What still works is phishing-resistant MFA like FIDO2 and passkeys, short-lived credentials, control-plane separation, immutable backups, behavioral detection, and cross-domain sequence analysis. The first priority is identity: harden the help desk, remove weak MFA for privileged roles, extend log retention, inventory AI agents and OAuth apps, and build preapproved containment paths that can act in seconds. The analysts' role is moving up the stack, away from routine triage and toward workflow design, threat hunting, detection tuning, and high-severity judgment. Your controls are not broken. Your assumptions are.

Pascal Fortin

Context is now part of the control

Across the conference, talks shared a common premise: any controls without context have limited value. That showed up in data integrity, exposure management, resilience planning, and AI security. Teams have plenty of telemetry. The harder problem is understanding what matters now, what changed recently, and what combinations of facts create real consequences.

That is as much a maturity issue as a technical one. We need sharper signals, tied to business conditions and operational reality.

Trust is being pushed down the stack

In the past, teams often assumed trust sat higher up. You trusted the user, the analyst, the admin, the workflow, or the approval process. Now, a lot of the failure happens lower down, inside the machinery. Logs can be incomplete. An AI agent can take actions too fast for a human to review. A SaaS integration can quietly gain more access over time. A user interface can steer people toward unsafe choices. By the time a human notices, the system has already made the trust decision for them.

You have to express trust in technical controls, not just in intentions. Systems need to show who did what, when, with what authority, and what changed. Identity has to be tightly governed, especially for service accounts, OAuth apps, and AI agents. Recovery has to be designed in advance because prevention will ultimately, in some way fail.

Identity systems, tokens, logs, APIs, permissions, provenance, telemetry, and containment controls now carry more of the burden of proving whether something is legitimate. Security teams can no longer rely on people saying, “Trust us, this is fine.” The system itself has to make trust visible and enforceable.

The winning move is disciplined reduction

One of the quiet patterns across the two days was restraint. Collect less. Expose less. Grant less. Assume less. Several speakers, from different angles, arrived at the same conclusion: complexity is feeding the adversary. Sprawl creates ambiguity, and ambiguity creates time for attackers.

That is why exposure management, identity governance, and secrets hygiene belong in the same conversation. Each discipline is trying to reduce unnecessary pathways before they become incidents. That is less dramatic than breach rhetoric, but it is how mature programs get built.

What Halifax Makes Easy to See

ATLSECCON did a good job resisting easy stories about novelty and disruption. Sessions focused on data accumulation, consequences, and the need to build organizations that can still make sound decisions when speed increases and visibility drops. Your author was able to talk about the impact of holding onto old ways to authenticate while the world evolved at a dizzying pace. We must embrace identity-centric designs and be pragmatic about visibility into the reality of the systems we have built so far.

We must treat AI agents as governed identities, the same as we should have been doing for all non-human identities deployed in our environments.
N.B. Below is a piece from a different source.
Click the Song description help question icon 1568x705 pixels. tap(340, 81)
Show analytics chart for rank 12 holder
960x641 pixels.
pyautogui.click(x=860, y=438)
We need to reduce secrets and credential sprawl before they become operational debt. Teams need to prioritize exposures that matter to the business, not just the scanner, as they invest in observability that helps teams reconstruct intent and sequence, not simply collect artifacts. Organizational trust now depends on architecture and operations moving together.

Security still has plenty of room for cleverness, but this moment rewards discipline more. Halifax has a long memory for what happens when dangerous material, busy systems, and thin margins of error meet in the same place. ATLSECCON 2026 turned that history into something useful: a conference full of reminders that resilience starts well before the blast.